• What the task requires
Please gather each line of the rows below that contains the string "Turns".
··· Material to process
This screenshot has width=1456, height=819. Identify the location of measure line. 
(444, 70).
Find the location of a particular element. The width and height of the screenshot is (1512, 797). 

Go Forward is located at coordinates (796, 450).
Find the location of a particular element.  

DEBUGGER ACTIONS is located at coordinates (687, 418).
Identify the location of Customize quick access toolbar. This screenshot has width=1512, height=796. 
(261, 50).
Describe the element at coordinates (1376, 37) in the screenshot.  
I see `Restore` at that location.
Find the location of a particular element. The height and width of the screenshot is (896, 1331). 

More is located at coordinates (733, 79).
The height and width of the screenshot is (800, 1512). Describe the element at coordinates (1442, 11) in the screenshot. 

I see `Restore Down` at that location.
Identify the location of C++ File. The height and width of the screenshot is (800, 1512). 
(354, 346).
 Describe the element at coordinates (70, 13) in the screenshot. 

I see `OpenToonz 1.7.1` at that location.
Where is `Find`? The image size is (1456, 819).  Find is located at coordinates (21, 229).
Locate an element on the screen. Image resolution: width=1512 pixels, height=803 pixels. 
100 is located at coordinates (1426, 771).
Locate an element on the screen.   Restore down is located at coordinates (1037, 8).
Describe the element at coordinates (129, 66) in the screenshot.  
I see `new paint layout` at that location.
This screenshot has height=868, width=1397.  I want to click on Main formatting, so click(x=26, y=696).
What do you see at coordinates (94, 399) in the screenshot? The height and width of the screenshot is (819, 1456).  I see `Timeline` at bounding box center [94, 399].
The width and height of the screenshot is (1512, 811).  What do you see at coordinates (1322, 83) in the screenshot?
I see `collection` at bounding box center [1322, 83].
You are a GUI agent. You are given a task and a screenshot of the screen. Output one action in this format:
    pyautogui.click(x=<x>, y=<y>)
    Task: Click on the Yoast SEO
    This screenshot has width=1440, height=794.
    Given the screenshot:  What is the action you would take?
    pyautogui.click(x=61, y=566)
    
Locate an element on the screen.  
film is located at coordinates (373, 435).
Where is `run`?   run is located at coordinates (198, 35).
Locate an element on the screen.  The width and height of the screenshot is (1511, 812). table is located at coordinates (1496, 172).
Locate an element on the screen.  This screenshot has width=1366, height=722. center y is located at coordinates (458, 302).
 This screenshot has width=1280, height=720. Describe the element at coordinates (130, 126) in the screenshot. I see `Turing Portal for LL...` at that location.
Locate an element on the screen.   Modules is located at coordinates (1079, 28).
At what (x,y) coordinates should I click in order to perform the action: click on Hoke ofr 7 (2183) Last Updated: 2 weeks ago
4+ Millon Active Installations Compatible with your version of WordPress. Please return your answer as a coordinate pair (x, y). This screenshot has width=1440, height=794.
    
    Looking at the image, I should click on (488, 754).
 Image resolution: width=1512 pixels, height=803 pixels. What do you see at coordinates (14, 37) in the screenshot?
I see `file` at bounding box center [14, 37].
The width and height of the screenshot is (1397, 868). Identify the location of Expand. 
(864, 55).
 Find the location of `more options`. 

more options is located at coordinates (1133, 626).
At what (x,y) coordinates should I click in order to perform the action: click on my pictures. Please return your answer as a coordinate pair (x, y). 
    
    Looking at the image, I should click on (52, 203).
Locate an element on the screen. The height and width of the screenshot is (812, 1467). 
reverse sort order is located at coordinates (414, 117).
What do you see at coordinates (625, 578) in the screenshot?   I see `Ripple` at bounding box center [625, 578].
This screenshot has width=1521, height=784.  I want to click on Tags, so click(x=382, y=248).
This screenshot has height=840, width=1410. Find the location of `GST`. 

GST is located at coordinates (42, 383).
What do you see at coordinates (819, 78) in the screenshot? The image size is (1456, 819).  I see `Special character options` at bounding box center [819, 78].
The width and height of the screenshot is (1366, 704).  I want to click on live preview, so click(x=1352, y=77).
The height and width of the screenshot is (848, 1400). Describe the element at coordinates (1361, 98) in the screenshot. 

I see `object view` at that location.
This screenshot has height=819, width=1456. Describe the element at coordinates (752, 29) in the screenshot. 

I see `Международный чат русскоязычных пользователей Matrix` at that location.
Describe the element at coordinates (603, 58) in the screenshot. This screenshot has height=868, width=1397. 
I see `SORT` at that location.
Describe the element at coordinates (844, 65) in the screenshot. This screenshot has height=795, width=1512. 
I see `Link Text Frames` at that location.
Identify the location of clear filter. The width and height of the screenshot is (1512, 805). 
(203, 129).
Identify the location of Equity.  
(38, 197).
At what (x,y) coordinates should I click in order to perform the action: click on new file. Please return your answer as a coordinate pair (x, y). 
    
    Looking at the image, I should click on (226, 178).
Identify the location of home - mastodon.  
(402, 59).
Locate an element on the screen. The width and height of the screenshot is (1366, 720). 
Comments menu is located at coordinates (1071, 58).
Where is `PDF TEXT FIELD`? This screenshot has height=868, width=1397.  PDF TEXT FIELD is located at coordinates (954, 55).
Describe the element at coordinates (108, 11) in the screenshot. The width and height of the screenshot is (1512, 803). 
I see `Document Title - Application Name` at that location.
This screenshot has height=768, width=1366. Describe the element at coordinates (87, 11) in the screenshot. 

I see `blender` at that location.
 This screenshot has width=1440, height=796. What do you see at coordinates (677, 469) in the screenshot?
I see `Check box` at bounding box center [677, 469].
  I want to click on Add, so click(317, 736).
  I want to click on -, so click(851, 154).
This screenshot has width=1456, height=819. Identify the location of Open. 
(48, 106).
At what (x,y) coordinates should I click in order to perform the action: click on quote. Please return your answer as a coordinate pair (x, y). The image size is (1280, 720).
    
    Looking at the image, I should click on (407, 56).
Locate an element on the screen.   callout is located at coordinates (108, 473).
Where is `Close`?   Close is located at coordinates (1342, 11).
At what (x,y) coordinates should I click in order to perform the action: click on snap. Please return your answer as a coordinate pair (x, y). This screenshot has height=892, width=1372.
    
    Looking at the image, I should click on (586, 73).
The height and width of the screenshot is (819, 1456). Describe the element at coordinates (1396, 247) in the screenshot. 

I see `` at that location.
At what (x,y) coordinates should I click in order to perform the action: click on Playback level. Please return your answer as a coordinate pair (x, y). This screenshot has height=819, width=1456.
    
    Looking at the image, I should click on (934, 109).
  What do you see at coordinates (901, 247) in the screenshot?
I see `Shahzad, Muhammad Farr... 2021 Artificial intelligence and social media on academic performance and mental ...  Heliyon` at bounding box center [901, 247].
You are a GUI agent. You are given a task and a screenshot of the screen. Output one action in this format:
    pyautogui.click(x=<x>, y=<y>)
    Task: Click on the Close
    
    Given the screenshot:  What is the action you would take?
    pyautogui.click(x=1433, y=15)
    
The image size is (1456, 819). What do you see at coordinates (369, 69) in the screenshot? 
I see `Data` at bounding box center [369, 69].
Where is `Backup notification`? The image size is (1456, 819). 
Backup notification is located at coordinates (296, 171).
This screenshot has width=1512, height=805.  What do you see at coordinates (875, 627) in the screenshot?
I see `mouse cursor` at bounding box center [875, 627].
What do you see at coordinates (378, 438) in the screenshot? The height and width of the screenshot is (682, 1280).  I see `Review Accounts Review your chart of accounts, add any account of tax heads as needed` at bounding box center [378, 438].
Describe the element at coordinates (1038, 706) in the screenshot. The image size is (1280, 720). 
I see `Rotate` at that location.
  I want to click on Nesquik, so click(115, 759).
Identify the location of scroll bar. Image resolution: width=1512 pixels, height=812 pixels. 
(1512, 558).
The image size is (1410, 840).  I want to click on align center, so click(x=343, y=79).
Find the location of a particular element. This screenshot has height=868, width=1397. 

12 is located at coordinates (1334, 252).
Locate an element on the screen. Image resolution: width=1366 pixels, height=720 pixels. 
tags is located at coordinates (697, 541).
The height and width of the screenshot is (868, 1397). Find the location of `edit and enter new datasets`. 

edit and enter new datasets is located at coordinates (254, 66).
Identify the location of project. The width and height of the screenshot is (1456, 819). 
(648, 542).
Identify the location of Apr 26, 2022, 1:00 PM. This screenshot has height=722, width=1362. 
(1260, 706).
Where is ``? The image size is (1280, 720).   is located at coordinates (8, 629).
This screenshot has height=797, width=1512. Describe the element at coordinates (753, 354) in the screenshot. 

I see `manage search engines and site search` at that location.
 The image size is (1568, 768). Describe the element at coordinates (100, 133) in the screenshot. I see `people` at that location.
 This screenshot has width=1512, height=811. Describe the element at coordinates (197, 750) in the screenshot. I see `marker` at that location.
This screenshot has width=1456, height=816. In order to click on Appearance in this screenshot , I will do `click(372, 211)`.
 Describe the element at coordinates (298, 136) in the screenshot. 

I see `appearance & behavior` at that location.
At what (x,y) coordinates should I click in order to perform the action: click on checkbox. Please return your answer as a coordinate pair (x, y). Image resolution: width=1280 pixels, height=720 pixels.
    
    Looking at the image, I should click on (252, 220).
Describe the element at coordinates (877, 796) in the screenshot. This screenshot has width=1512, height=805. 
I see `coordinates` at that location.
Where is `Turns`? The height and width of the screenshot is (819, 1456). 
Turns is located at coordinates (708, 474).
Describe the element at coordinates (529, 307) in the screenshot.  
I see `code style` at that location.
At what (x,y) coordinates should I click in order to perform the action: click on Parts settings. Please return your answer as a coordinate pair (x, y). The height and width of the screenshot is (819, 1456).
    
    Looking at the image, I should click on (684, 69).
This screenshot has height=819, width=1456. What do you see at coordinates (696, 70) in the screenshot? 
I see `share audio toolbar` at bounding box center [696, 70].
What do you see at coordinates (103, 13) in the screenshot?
······
• Response to this exercise
Where is `Turns`? The height and width of the screenshot is (819, 1456). 
Turns is located at coordinates (708, 474).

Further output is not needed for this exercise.